What the task asks: Rewrite the data below, replacing every "Open" with "Launch" and leaving everything else unchanged.

--- Begin Given records ---

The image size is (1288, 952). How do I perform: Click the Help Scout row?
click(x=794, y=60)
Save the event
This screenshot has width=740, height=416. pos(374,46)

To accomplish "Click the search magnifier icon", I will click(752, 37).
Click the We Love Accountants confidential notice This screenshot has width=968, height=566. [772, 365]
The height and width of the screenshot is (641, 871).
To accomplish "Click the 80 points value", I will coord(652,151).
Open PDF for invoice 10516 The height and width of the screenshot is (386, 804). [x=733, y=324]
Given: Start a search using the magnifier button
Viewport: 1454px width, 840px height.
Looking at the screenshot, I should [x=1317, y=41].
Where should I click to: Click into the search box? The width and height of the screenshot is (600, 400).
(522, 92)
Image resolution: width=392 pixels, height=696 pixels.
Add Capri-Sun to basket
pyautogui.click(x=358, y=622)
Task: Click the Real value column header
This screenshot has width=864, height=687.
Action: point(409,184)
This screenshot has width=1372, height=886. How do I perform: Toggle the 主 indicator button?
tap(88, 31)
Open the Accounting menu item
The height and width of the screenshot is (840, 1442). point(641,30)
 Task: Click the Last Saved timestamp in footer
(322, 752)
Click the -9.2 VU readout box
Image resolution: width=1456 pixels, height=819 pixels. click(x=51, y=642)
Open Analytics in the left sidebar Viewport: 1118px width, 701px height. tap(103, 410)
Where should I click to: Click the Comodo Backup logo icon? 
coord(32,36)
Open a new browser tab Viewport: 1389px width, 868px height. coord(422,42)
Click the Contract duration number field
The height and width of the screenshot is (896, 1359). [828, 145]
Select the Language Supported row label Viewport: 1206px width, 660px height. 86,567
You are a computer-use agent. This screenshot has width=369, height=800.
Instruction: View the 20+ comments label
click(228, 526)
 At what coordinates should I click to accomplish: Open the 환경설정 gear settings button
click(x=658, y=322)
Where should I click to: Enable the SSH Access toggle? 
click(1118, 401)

--- End Given records ---

Response:
The image size is (1288, 952). How do I perform: Click the Help Scout row?
click(x=794, y=60)
Save the event
This screenshot has width=740, height=416. pos(374,46)

To accomplish "Click the search magnifier icon", I will click(752, 37).
Click the We Love Accountants confidential notice This screenshot has width=968, height=566. [772, 365]
The height and width of the screenshot is (641, 871).
To accomplish "Click the 80 points value", I will coord(652,151).
Launch PDF for invoice 10516 The height and width of the screenshot is (386, 804). [x=733, y=324]
Given: Start a search using the magnifier button
Viewport: 1454px width, 840px height.
Looking at the screenshot, I should [x=1317, y=41].
Where should I click to: Click into the search box? The width and height of the screenshot is (600, 400).
(522, 92)
Image resolution: width=392 pixels, height=696 pixels.
Add Capri-Sun to basket
pyautogui.click(x=358, y=622)
Task: Click the Real value column header
This screenshot has width=864, height=687.
Action: point(409,184)
This screenshot has width=1372, height=886. How do I perform: Toggle the 主 indicator button?
tap(88, 31)
Launch the Accounting menu item
The height and width of the screenshot is (840, 1442). point(641,30)
 Task: Click the Last Saved timestamp in footer
(322, 752)
Click the -9.2 VU readout box
Image resolution: width=1456 pixels, height=819 pixels. click(x=51, y=642)
Launch Analytics in the left sidebar Viewport: 1118px width, 701px height. tap(103, 410)
Where should I click to: Click the Comodo Backup logo icon? 
coord(32,36)
Launch a new browser tab Viewport: 1389px width, 868px height. coord(422,42)
Click the Contract duration number field
The height and width of the screenshot is (896, 1359). [828, 145]
Select the Language Supported row label Viewport: 1206px width, 660px height. 86,567
You are a computer-use agent. This screenshot has width=369, height=800.
Instruction: View the 20+ comments label
click(228, 526)
 At what coordinates should I click to accomplish: Launch the 환경설정 gear settings button
click(x=658, y=322)
Where should I click to: Enable the SSH Access toggle? 
click(1118, 401)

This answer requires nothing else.